Saved entries:

________________________________________

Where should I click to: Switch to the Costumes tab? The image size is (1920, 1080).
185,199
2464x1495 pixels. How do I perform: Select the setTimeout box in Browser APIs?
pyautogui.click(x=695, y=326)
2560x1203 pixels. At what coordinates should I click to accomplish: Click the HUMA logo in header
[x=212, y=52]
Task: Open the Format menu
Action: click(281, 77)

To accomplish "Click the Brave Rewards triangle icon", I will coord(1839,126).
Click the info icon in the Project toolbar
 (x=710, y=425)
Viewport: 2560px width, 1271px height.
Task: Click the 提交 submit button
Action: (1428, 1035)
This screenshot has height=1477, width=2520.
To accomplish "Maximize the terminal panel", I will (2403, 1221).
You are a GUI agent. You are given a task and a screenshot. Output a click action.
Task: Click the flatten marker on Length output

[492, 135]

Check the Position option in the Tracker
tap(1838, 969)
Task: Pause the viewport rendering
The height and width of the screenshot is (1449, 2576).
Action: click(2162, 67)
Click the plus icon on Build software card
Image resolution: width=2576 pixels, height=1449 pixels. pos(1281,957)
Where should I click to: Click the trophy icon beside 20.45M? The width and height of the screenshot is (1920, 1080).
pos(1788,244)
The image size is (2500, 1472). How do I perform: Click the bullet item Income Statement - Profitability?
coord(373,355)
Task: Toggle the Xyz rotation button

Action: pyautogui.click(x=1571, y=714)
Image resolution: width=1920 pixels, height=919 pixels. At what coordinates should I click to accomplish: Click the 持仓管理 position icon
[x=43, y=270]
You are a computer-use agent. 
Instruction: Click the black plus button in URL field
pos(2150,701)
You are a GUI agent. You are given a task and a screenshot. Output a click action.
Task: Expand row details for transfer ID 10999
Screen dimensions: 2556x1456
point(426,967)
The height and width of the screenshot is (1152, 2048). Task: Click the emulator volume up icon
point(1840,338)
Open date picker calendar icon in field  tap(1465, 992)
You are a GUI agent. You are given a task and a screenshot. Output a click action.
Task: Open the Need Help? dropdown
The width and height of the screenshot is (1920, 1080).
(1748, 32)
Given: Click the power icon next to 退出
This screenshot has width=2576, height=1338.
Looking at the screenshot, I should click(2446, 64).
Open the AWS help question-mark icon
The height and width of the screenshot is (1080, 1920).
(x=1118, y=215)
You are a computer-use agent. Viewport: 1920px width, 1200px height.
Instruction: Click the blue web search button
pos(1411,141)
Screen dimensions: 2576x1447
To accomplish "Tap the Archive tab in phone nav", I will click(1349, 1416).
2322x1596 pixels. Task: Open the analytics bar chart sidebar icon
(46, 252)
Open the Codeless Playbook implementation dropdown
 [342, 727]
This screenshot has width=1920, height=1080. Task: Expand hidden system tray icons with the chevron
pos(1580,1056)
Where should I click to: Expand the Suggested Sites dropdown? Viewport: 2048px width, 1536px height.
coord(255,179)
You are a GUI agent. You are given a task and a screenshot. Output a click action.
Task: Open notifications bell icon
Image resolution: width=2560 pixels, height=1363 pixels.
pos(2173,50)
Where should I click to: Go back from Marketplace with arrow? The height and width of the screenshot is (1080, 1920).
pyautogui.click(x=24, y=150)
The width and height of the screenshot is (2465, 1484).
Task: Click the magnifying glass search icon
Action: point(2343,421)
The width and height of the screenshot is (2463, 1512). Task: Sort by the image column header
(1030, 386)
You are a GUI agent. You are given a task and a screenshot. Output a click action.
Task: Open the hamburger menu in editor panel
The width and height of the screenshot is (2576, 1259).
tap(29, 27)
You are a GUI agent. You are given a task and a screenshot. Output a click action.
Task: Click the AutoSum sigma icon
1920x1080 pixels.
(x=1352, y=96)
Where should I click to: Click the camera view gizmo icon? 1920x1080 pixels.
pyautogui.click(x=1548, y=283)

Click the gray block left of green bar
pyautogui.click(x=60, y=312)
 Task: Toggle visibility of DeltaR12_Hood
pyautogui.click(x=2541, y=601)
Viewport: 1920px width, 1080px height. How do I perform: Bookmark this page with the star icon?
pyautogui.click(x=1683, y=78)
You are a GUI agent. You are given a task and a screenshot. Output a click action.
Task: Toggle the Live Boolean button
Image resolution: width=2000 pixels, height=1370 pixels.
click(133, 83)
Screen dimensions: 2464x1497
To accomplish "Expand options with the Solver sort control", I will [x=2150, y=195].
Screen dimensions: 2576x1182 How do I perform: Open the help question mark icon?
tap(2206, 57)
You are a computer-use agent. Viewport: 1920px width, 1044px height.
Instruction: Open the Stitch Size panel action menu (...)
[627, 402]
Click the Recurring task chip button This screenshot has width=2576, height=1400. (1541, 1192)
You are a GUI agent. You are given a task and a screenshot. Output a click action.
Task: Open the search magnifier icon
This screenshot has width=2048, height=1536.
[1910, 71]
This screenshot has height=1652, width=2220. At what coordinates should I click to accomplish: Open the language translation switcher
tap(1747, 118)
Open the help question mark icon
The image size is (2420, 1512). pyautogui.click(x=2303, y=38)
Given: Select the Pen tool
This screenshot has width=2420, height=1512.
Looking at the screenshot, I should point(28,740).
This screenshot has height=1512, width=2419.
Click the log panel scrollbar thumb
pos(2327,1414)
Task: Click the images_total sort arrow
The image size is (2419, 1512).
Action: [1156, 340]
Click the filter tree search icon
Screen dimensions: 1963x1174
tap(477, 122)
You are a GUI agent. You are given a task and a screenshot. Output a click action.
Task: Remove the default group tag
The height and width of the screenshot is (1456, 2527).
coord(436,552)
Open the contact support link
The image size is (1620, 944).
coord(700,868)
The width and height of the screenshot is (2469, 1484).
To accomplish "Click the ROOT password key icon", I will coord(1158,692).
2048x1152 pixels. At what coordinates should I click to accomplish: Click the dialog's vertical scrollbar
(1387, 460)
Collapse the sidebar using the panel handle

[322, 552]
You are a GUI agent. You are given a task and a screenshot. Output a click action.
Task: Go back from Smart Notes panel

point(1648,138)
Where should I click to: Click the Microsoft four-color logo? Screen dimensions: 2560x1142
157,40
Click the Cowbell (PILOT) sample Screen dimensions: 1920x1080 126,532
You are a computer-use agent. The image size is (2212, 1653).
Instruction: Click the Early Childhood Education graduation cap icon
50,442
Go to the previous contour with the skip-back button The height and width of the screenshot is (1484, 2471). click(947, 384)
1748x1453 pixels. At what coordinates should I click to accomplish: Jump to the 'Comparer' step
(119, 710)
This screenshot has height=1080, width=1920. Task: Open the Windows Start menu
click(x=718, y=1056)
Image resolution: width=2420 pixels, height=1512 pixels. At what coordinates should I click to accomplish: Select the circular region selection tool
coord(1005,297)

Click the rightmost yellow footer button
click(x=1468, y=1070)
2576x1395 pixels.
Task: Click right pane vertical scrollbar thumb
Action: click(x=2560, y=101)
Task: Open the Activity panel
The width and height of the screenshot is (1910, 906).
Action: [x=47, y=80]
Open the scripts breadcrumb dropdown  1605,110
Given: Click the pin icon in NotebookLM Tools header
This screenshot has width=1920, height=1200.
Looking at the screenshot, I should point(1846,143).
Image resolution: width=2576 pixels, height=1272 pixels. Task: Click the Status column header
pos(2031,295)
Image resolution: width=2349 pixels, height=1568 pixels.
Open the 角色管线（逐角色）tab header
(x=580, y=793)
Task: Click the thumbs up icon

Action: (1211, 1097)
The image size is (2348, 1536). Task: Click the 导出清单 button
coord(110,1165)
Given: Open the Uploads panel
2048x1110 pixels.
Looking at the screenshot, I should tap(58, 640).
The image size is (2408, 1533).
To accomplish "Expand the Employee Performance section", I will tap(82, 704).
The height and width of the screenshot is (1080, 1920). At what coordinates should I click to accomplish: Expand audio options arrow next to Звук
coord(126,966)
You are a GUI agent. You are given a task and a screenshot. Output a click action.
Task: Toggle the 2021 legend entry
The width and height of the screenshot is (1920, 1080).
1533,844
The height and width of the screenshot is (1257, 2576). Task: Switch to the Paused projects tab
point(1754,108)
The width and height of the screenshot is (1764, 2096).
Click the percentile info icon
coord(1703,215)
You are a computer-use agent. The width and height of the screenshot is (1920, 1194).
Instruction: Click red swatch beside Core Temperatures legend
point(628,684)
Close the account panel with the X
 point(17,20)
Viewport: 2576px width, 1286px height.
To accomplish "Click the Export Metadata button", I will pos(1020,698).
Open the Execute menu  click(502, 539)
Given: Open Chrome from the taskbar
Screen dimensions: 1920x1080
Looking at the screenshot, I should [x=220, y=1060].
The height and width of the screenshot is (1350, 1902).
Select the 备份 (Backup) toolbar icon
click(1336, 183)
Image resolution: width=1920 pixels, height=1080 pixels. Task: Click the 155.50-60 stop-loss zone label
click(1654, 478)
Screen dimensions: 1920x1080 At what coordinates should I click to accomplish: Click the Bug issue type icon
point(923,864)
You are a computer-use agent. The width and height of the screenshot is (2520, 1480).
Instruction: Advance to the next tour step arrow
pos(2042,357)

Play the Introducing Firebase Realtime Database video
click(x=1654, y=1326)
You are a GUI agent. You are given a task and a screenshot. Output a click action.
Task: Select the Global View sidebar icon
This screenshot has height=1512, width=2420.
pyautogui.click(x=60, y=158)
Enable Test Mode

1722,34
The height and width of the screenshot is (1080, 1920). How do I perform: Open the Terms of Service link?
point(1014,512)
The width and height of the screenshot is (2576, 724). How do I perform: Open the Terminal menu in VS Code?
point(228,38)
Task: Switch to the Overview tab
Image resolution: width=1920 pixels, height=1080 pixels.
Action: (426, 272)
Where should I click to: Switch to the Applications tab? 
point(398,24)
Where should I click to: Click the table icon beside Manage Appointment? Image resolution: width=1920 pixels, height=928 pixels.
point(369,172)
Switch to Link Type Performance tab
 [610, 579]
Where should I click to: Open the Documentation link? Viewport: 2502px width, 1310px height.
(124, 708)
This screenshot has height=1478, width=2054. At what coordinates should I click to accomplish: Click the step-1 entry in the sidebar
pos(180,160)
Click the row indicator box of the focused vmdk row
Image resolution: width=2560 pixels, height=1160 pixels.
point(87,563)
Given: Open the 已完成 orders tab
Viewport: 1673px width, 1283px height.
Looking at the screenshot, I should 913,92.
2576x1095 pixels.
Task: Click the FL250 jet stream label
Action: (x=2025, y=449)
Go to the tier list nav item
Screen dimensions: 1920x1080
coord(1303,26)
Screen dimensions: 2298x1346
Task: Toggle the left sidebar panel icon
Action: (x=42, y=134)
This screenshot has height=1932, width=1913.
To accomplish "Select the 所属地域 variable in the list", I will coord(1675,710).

________________________________________

• _Assignment_: Could you restate word for word the lines above, from the one that contains "Collapse the sidebar using the panel handle" through the one that contains "The image size is (2408, 1533).", and no others?

• _Answer_:
Collapse the sidebar using the panel handle

[322, 552]
You are a GUI agent. You are given a task and a screenshot. Output a click action.
Task: Go back from Smart Notes panel

point(1648,138)
Where should I click to: Click the Microsoft four-color logo? Screen dimensions: 2560x1142
157,40
Click the Cowbell (PILOT) sample Screen dimensions: 1920x1080 126,532
You are a computer-use agent. The image size is (2212, 1653).
Instruction: Click the Early Childhood Education graduation cap icon
50,442
Go to the previous contour with the skip-back button The height and width of the screenshot is (1484, 2471). click(947, 384)
1748x1453 pixels. At what coordinates should I click to accomplish: Jump to the 'Comparer' step
(119, 710)
This screenshot has height=1080, width=1920. Task: Open the Windows Start menu
click(x=718, y=1056)
Image resolution: width=2420 pixels, height=1512 pixels. At what coordinates should I click to accomplish: Select the circular region selection tool
coord(1005,297)

Click the rightmost yellow footer button
click(x=1468, y=1070)
2576x1395 pixels.
Task: Click right pane vertical scrollbar thumb
Action: click(x=2560, y=101)
Task: Open the Activity panel
The width and height of the screenshot is (1910, 906).
Action: [x=47, y=80]
Open the scripts breadcrumb dropdown  1605,110
Given: Click the pin icon in NotebookLM Tools header
This screenshot has width=1920, height=1200.
Looking at the screenshot, I should point(1846,143).
Image resolution: width=2576 pixels, height=1272 pixels. Task: Click the Status column header
pos(2031,295)
Image resolution: width=2349 pixels, height=1568 pixels.
Open the 角色管线（逐角色）tab header
(x=580, y=793)
Task: Click the thumbs up icon

Action: (1211, 1097)
The image size is (2348, 1536). Task: Click the 导出清单 button
coord(110,1165)
Given: Open the Uploads panel
2048x1110 pixels.
Looking at the screenshot, I should tap(58, 640).
The image size is (2408, 1533).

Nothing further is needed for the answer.